# What to produce
Repeat exactly, and nothing more, the lines from the one that includes "Screen dimensions: 407x483" through the final line of the entries; skip the pictures.

# Listed records
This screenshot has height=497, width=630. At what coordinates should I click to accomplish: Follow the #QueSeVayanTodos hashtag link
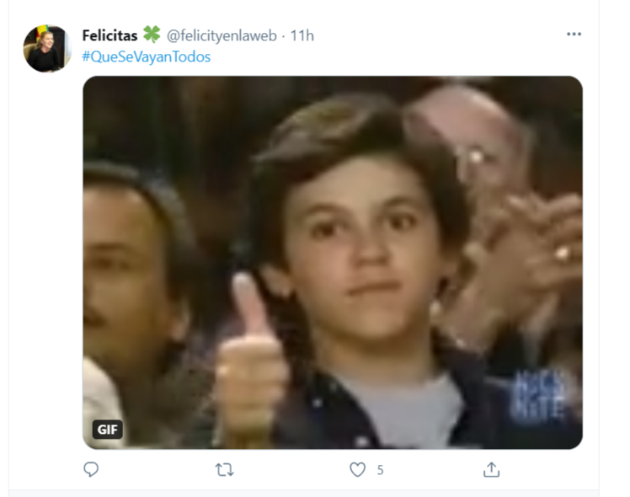click(147, 56)
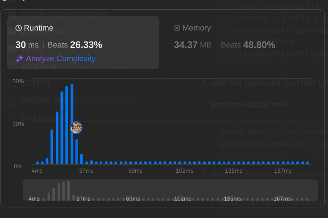Image resolution: width=328 pixels, height=218 pixels.
Task: Click the 37ms axis label on main chart
Action: (86, 170)
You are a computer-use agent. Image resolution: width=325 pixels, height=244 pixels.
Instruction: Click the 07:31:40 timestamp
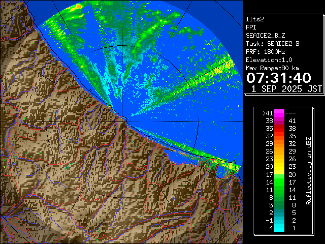click(278, 78)
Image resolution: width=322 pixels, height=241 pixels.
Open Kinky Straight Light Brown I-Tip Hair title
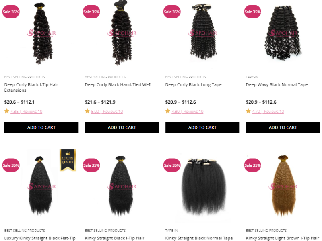pyautogui.click(x=283, y=238)
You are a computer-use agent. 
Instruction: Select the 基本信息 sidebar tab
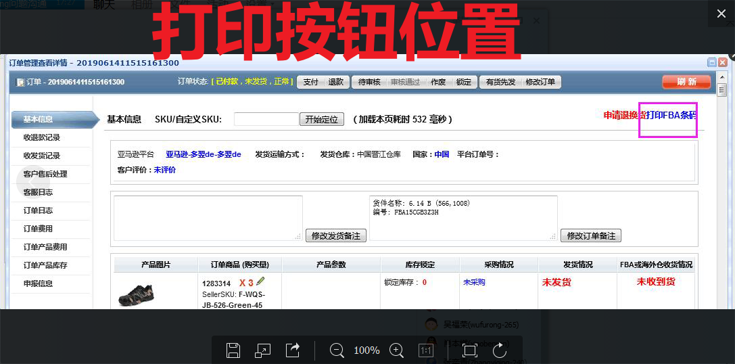point(54,120)
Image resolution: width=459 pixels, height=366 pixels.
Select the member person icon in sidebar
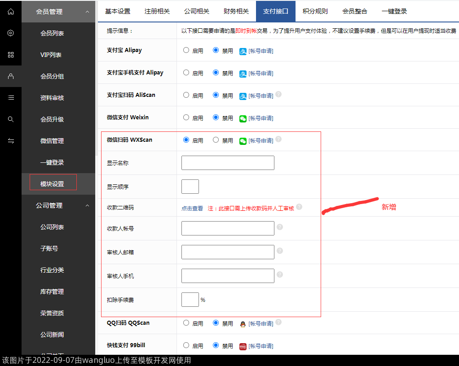(11, 76)
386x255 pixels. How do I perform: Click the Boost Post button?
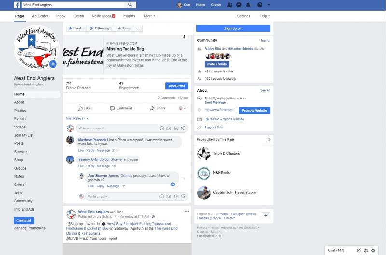tap(177, 86)
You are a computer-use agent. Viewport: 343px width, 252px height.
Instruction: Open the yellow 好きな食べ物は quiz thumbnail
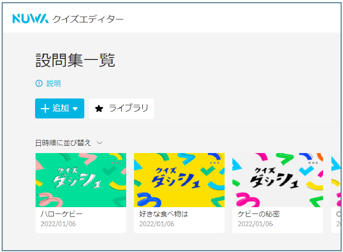[179, 180]
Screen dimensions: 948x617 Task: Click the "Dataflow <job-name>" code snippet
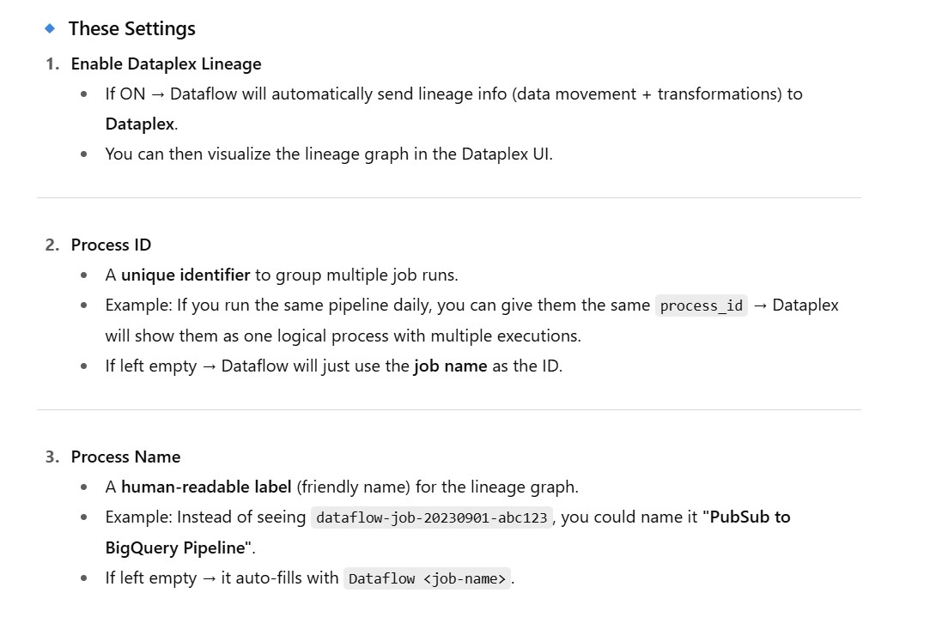(x=427, y=578)
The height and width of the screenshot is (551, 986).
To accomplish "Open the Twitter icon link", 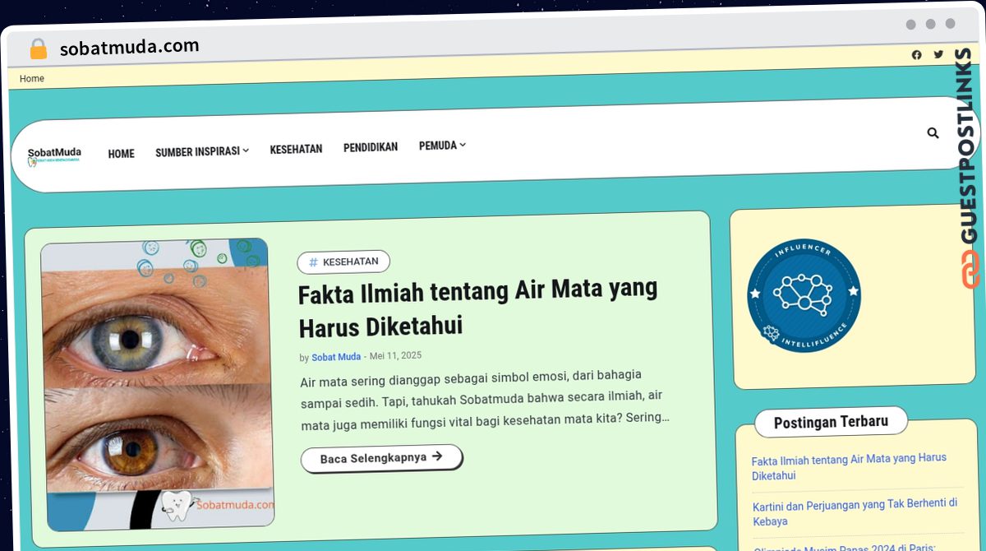I will tap(938, 54).
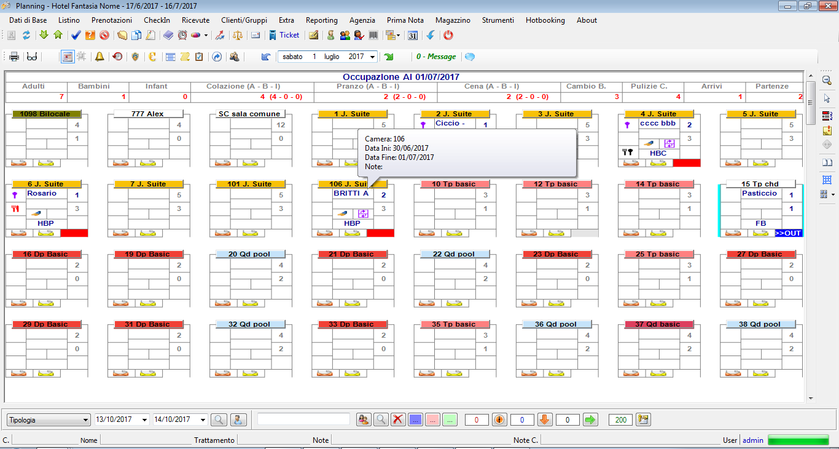
Task: Click the red power icon in toolbar
Action: [x=448, y=35]
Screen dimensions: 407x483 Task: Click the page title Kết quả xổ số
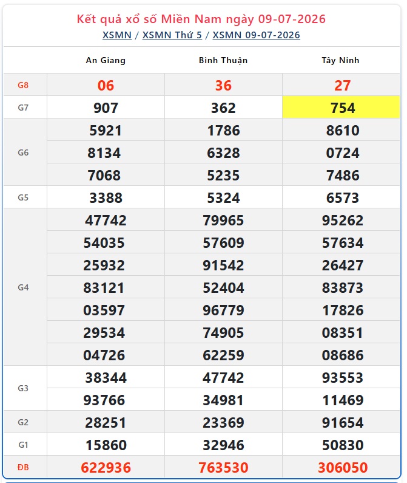tap(116, 19)
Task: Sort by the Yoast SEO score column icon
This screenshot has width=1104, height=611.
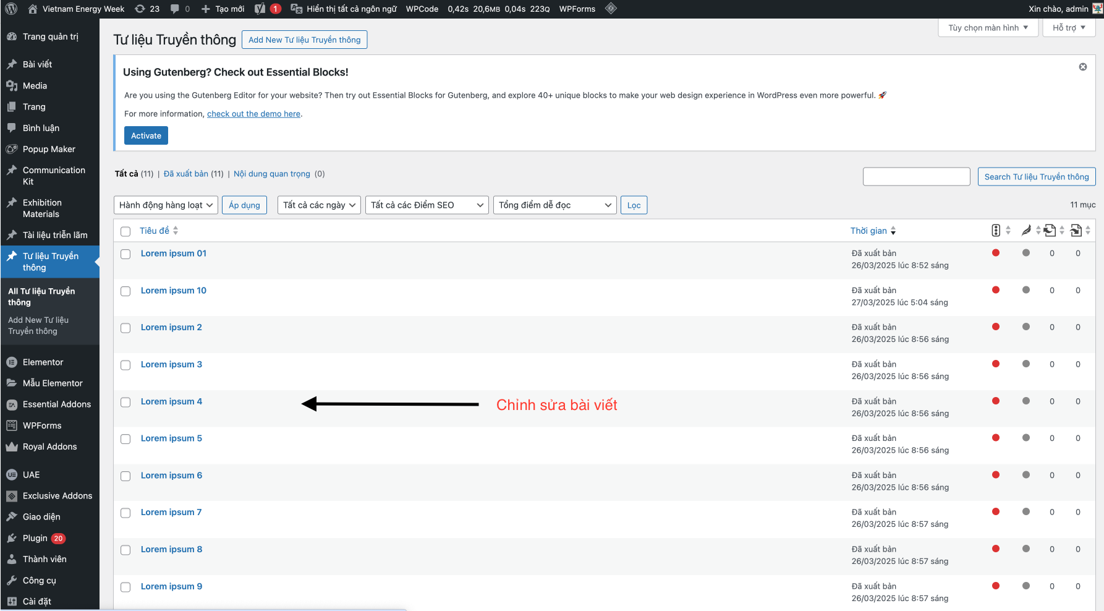Action: pos(996,231)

# Answer to this problem
Screen dimensions: 407x483 Task: Click the page title Kết quả xổ số
tap(116, 19)
Task: Sort by the Yoast SEO score column icon
This screenshot has width=1104, height=611.
Action: pos(996,231)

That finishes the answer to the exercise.